We know where our hope lays. We know where our provision comes from. We know where our strength comes from. We know where our protection comes from. God makes a way through the dark days giving us hope and our joy is restored when we keep our focus on Christ.
Tough decisions had to be made. We prayed for wisdom and asked God to order our steps in making those decisions. We had hoped that by living next door we could allow my mother-in-law to live at home as long as possible. A crisis situation made us realize it was not in her best interest due to safety concerns. A lot of factors played into our decision. When others only knew bits and pieces of the story, they were quick to judge us. Some of you have found yourselves in my shoes. You do not have to please everyone else’s emotional needs. That job belongs to God.
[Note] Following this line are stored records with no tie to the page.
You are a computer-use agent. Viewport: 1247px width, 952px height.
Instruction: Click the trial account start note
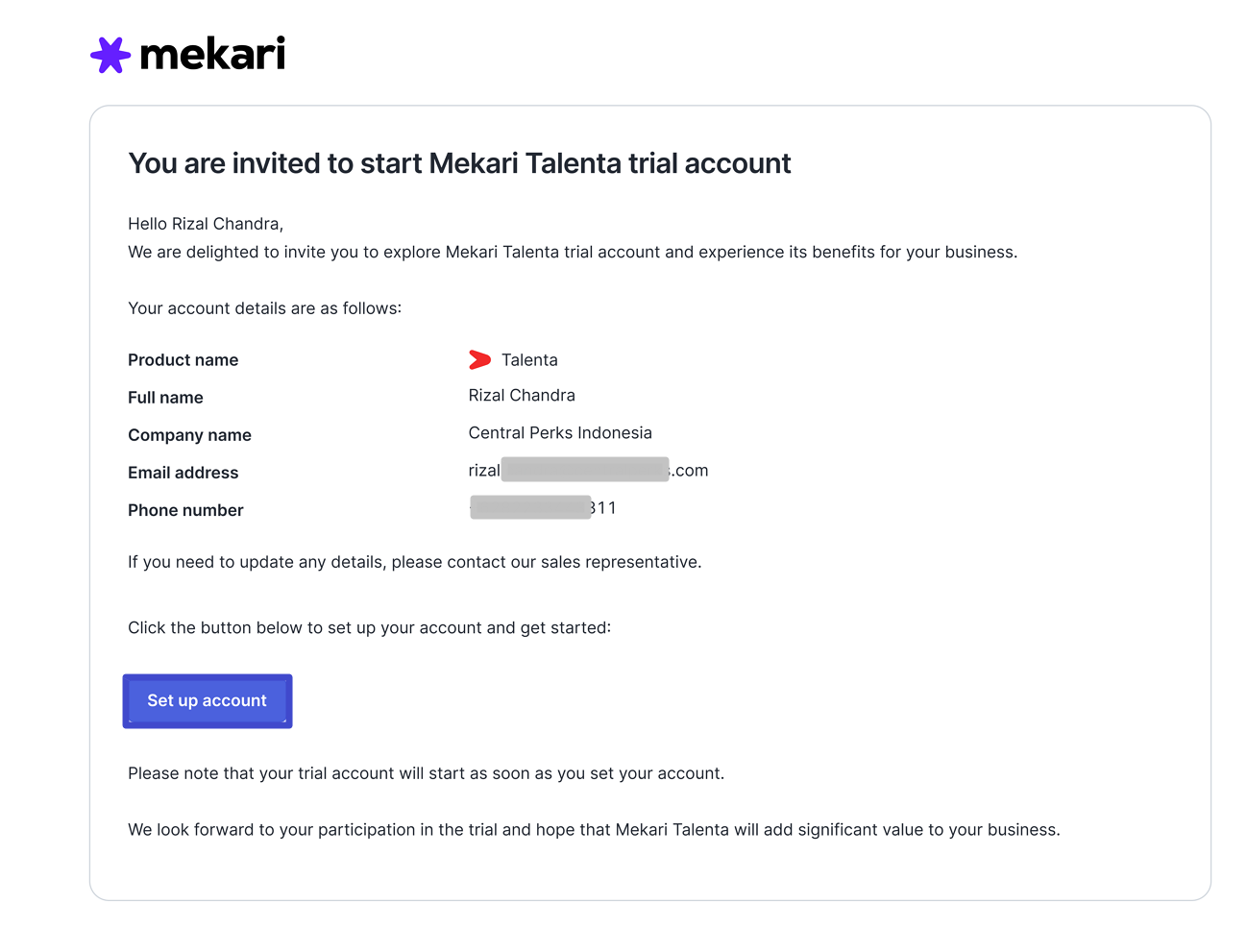(x=426, y=773)
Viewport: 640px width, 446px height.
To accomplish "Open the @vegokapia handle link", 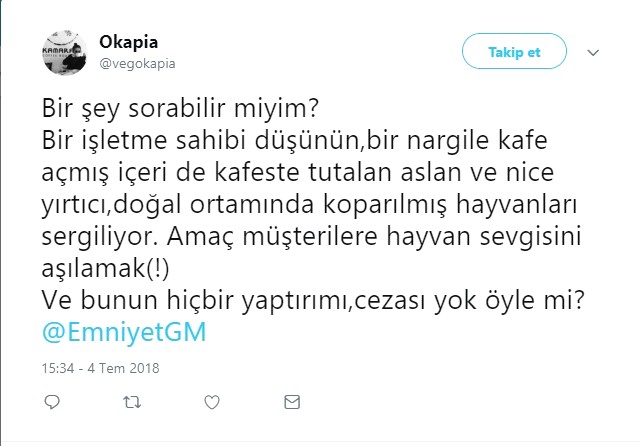I will 138,63.
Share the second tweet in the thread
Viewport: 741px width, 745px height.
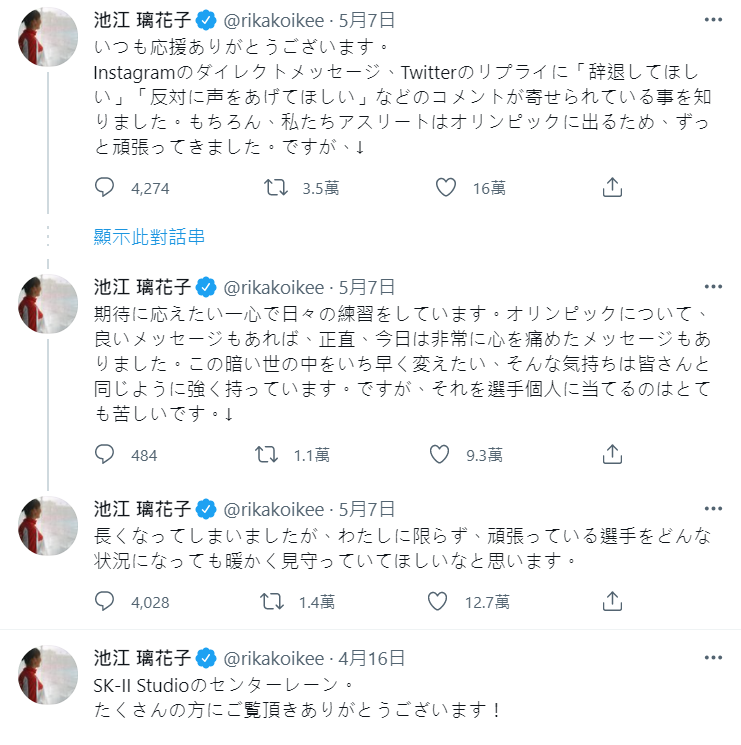pos(612,454)
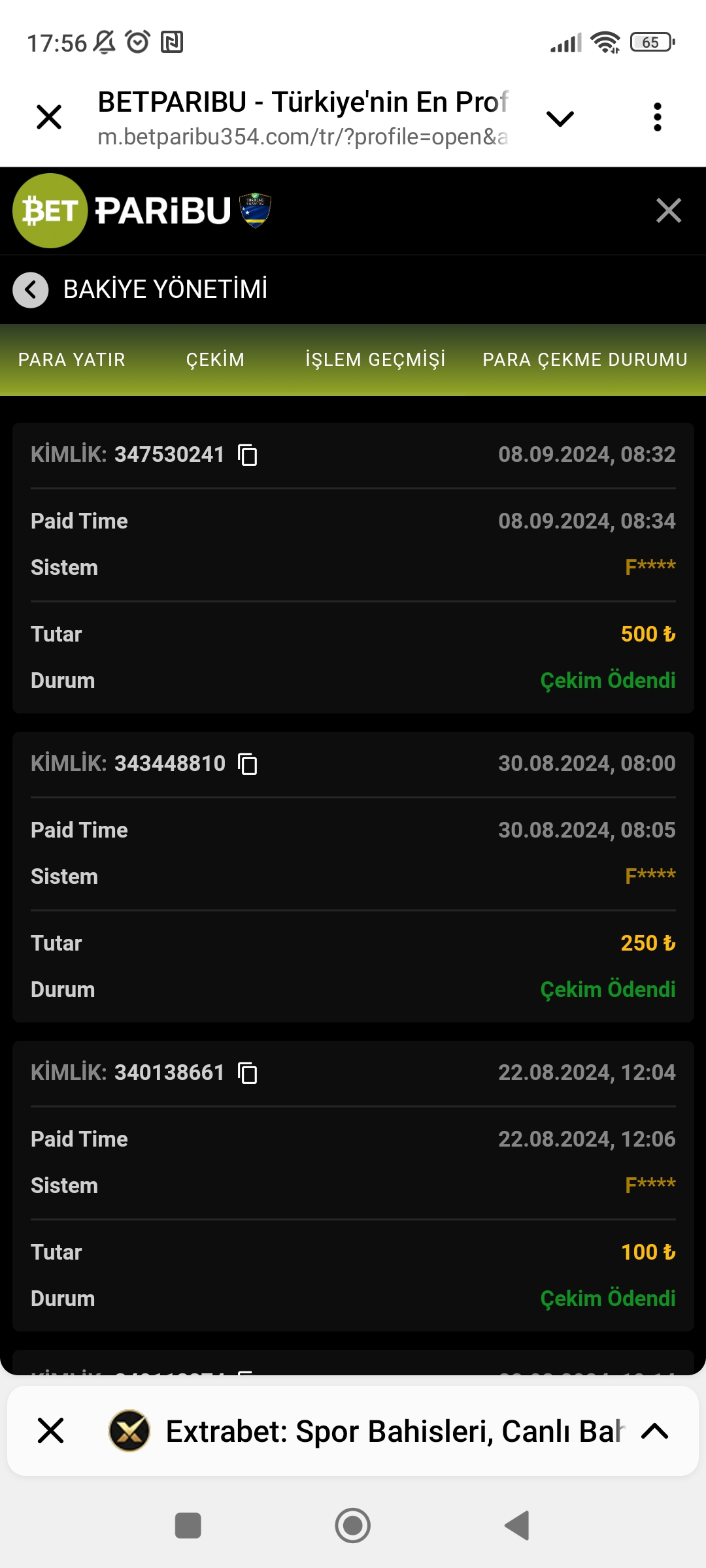Close the browser tab with X
706x1568 pixels.
coord(49,118)
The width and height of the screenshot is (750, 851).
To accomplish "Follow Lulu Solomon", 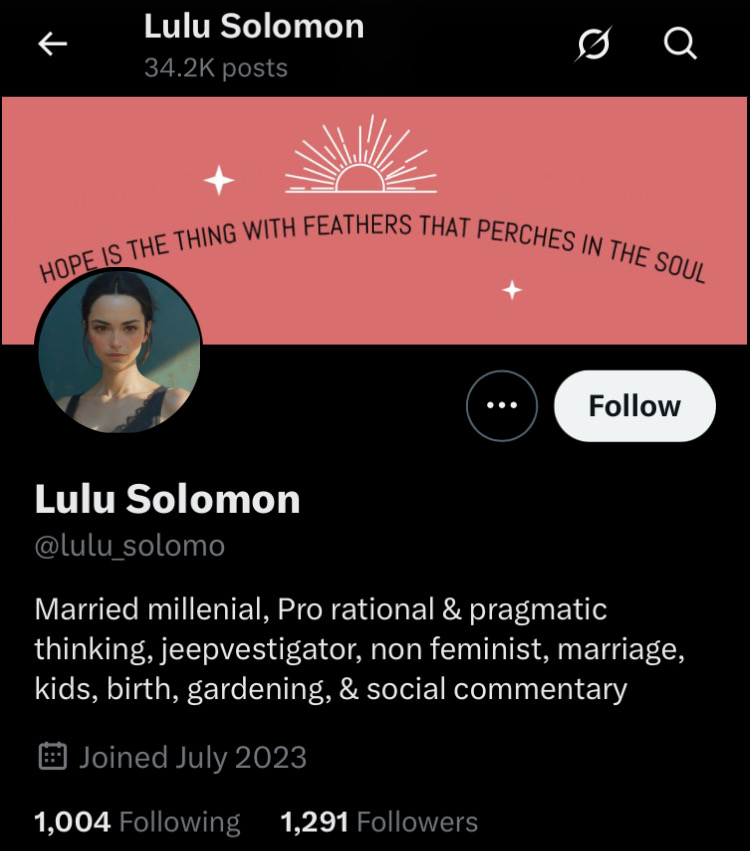I will pos(634,405).
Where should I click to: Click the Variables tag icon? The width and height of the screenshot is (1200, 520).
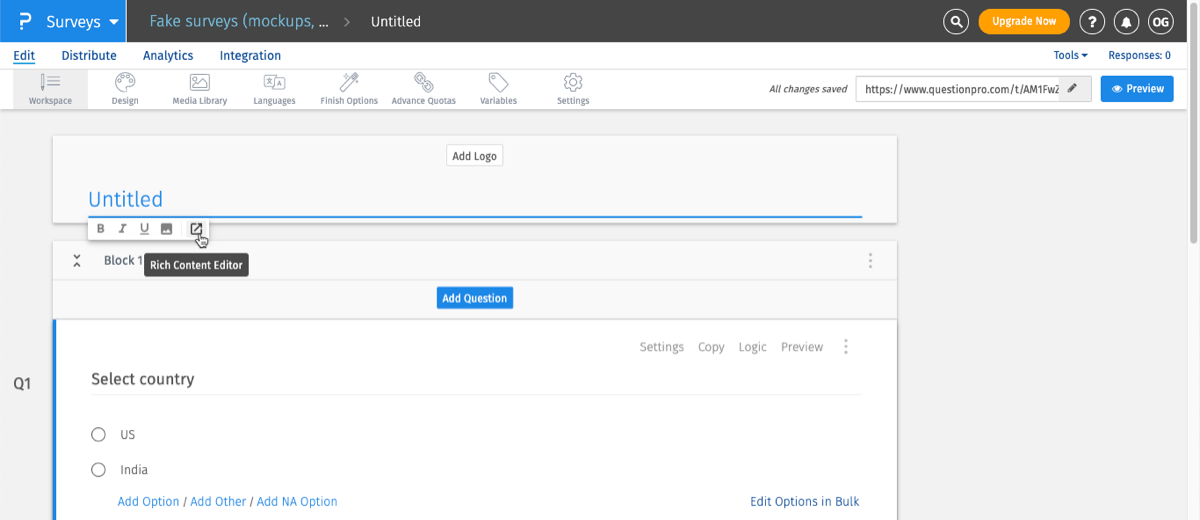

You have to make a decision that is best for the one you care for and for you as the caregiver. There is not one solution that fits every situation.
We will move forward caring from a distance through phone calls, frequent visits, outings on good days and pouring out love at every opportunity. At night she sleeps well knowing she is safe. She doesn’t have to handle any finances. She told me today that she can just watch the birds at the feeder by her window and not have to pull weeds when the seeds sprouted. When I told her I had to go make dinner, she replied,”that is something else I don’t have to do anymore”. I teased back that she forgot the best part, she doesn’t have to clean the kitchen and dishes. She laughed. It sounded so good to hear. I caught a glimpse of beauty from that conversation.
We sleep well knowing she is safe, her medications are given correctly, she is well fed and is making new friends. Slowly, she is adjusting and laughing. That would have taken much longer had she been left in isolation in her home when we were busy.

Word for Today
Isaiah 61:3
and provide for those who grieve in Zion— to bestow on them a crown of beauty instead of ashes, the oil of joy instead of mourning, and a garment of praise instead of a spirit of despair. They will be called oaks of righteousness, a planting of the Lord for the display of his splendor.
Prayer for Today
Dear Heavenly Father,
I ask that you give the same hope, strength, comfort and wisdom to anyone needing it. Give them glimpses of beauty when they feel like they are sitting in a pile of ashes. Hide them in your presence when they feel weak and fragile. Sheild them from criticism and judgments that feel like people are throwing stones at them. May they grow strong and tall in you. Let them shine reflecting your splendor.